I'm Tiffany, a girl who lived on this cruel world since 25th November 1996. This is my lifestory for which the things i've gone through. I'm single. You have no rights to comment on my person, nobodys perfect. Thankyou readers.

Wednesday, September 15, 2010

Dear readers, here to update this **** dead blog.
Firstly i want to say...
HAPPY BIRTHDAY TO CUNZHI JIE! ((:
Today for me, is suppose to be studying day.
But alright, i ended up reading my storybook for hours.
Went to Cunzhi jie de bbq ate, and home sweet home.
Happyyyyyyy, i'm alone at home naozczxs. What a best.
I've still awhile more to enjoy this peacefulness. I don't know why
I'm thinking like this, but still. Yeah i enjoy the peacefulness,
Life outside is too chaotic for me now. Everyday, is study..

▶ **What to work on**
Please write the next part of the blog post, starting after its last sentence. The listing after this isn't needed.

▶ **Record extracts**

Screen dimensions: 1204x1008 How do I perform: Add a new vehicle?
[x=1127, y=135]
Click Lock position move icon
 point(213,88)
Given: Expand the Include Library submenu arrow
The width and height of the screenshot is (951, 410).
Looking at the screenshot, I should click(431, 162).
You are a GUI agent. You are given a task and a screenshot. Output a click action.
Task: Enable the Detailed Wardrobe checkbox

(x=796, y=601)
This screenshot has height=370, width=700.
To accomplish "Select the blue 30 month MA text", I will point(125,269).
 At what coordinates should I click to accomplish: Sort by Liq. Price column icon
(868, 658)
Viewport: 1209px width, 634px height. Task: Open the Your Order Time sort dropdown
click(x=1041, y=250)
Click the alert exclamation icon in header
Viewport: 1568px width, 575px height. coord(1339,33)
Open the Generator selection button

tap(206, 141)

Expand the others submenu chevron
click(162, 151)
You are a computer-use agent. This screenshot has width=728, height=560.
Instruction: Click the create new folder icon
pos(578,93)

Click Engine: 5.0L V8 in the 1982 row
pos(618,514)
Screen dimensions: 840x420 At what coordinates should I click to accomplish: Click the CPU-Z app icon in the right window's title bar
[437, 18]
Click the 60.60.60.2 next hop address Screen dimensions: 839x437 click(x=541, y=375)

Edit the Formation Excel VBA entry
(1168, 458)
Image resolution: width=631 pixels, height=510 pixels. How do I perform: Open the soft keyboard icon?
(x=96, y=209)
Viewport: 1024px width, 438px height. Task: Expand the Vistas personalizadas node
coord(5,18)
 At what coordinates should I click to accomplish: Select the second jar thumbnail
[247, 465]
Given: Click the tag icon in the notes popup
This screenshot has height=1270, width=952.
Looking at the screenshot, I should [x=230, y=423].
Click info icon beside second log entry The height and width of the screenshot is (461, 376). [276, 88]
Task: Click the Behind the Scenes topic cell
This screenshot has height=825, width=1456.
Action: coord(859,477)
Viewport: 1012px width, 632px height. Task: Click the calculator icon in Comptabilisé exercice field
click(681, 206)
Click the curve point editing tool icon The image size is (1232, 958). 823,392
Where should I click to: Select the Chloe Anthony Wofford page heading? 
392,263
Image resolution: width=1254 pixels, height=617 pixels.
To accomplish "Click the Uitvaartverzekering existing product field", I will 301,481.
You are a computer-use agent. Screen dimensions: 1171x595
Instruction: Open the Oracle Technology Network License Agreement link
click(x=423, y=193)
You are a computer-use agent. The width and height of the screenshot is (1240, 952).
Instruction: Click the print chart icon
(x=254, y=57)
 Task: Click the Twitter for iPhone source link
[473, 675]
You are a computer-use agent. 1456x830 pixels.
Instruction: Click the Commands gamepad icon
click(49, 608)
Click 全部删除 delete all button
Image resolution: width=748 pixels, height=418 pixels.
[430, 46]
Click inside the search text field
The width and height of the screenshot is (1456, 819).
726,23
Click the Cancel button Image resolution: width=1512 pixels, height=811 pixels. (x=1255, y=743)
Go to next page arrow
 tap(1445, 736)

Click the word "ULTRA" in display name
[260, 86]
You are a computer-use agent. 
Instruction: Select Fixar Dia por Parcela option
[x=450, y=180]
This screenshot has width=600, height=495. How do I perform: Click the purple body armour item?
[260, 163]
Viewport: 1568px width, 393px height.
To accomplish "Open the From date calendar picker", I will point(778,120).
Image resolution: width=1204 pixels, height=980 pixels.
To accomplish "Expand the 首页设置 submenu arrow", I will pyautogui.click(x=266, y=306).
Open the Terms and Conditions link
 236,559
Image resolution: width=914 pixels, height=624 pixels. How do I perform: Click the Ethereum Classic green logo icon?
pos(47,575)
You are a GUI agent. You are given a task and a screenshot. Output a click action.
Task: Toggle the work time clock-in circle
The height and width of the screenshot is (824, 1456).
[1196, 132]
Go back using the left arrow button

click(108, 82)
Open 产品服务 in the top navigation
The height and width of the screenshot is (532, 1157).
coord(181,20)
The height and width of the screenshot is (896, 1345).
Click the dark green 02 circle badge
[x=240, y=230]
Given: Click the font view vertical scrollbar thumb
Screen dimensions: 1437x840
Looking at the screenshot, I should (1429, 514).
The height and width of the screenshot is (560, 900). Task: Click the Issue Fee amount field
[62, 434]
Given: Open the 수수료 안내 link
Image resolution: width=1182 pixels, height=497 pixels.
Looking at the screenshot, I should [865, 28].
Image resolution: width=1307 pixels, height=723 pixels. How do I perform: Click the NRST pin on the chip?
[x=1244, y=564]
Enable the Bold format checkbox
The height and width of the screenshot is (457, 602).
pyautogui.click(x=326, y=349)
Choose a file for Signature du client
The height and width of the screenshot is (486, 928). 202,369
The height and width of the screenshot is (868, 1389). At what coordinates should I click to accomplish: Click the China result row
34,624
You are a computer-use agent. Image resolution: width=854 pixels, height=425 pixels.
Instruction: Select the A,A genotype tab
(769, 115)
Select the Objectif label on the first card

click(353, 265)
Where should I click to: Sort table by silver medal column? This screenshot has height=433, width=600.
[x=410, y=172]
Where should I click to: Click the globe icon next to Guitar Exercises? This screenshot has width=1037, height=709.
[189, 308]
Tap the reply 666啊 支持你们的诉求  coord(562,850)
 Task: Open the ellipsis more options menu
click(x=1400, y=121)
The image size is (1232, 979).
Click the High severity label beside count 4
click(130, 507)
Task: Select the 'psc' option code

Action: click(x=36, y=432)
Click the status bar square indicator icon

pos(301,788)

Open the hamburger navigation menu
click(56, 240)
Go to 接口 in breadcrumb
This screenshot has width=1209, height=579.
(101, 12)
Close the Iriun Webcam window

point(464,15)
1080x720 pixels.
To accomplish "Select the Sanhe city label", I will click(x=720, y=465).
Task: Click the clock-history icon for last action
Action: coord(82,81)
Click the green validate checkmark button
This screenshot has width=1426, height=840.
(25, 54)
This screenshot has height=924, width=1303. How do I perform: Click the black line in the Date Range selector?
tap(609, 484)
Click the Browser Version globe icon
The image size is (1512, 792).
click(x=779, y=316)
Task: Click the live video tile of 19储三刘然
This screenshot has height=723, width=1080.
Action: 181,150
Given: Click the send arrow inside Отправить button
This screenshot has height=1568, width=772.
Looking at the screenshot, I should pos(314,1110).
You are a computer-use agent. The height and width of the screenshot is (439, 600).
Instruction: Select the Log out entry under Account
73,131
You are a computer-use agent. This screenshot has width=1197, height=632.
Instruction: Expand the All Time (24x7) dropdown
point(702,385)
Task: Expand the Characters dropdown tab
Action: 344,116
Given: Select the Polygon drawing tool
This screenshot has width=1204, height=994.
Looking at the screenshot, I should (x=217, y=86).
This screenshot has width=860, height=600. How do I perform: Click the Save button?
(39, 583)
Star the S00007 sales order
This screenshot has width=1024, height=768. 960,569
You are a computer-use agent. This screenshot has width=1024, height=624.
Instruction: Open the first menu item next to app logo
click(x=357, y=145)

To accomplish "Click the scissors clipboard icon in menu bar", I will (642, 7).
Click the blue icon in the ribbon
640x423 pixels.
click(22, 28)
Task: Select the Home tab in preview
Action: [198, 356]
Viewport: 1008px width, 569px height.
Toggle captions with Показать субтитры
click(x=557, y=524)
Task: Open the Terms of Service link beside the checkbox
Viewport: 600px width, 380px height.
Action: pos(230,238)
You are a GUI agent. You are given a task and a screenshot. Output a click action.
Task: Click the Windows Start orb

▶ **Output below**
I'm too tired for crazy life. I'm exhausted really.
I really going to have the
" I DON'T GIVE IT DAMN, PLEASE FUCK OFF "
type of thing. I'm really very fucked up now.
Alright, time for pictures. ((:
I don't know what's going on in my life right now, I want to ask a lot of things, but i don't have the courage anymore, I've lost my courage. Yes, I've gone through a lot, but I've put down my pains, and I've forgotten the way. But, under such circumstances, I can't help but my heart feels.. Like afraid of something thats gonna happen. I feel like crying, but what the fuck am i crying for. I don't know if i'm paranoid or what, because i don't want to deceive myself but now, i don't even know if I am doing so. I'm lost, who can pull me back to sense..?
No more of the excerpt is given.